▸ **AIM OF THE EXERCISE**
Once the line containing "This screenshot has width=756, height=509." is located, give it again exactly, together with each line that follows it to the end of the entries, and add nothing else.

START SUPPLIED MATERIAL

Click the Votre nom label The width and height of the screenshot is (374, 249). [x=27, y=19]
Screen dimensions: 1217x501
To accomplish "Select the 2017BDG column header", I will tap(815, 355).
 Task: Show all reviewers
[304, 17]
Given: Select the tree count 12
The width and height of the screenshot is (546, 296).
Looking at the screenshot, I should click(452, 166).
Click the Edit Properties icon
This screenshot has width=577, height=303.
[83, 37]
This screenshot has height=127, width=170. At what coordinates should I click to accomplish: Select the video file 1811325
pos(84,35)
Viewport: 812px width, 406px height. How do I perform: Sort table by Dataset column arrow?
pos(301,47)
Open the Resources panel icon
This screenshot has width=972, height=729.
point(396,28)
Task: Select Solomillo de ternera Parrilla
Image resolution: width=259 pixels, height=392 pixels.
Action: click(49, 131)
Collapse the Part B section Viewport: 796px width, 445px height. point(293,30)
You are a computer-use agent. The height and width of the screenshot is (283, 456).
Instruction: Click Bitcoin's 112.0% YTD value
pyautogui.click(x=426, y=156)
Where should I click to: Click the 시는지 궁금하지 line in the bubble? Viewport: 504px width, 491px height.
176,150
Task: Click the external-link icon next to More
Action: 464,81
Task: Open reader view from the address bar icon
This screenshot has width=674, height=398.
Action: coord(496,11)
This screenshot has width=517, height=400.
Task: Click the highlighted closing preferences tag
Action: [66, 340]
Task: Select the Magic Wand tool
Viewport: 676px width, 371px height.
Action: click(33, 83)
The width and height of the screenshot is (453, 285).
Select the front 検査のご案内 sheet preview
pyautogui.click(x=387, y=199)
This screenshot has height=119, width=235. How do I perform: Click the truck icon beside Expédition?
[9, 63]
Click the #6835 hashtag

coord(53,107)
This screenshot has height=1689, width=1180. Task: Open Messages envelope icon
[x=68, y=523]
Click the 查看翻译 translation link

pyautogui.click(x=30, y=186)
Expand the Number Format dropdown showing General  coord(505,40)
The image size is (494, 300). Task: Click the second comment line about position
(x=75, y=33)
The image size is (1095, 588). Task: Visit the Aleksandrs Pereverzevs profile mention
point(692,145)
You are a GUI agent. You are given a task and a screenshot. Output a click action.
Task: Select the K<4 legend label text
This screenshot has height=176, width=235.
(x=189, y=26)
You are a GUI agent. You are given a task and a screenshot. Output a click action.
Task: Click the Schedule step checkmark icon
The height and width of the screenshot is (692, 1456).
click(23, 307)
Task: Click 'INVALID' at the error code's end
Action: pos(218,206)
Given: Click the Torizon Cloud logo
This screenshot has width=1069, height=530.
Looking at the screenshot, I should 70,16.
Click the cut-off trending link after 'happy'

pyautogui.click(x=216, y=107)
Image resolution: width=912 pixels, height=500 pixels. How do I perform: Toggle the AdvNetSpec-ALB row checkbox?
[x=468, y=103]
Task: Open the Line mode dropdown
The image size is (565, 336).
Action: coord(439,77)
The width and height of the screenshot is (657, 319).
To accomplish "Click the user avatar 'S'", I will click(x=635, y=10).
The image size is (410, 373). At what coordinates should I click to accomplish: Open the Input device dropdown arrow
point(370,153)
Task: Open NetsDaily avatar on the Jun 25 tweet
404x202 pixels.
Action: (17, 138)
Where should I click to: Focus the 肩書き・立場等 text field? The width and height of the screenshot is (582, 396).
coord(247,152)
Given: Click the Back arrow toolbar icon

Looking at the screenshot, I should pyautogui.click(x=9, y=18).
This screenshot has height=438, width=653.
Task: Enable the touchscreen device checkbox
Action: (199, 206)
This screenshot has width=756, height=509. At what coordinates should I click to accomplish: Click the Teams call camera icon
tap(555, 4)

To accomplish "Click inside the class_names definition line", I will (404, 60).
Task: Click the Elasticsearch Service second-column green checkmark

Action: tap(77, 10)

END SUPPLIED MATERIAL

▸ **RESULT OF THE EXERCISE**
This screenshot has width=756, height=509. At what coordinates should I click to accomplish: Click the Teams call camera icon
tap(555, 4)

To accomplish "Click inside the class_names definition line", I will (404, 60).
Task: Click the Elasticsearch Service second-column green checkmark

Action: tap(77, 10)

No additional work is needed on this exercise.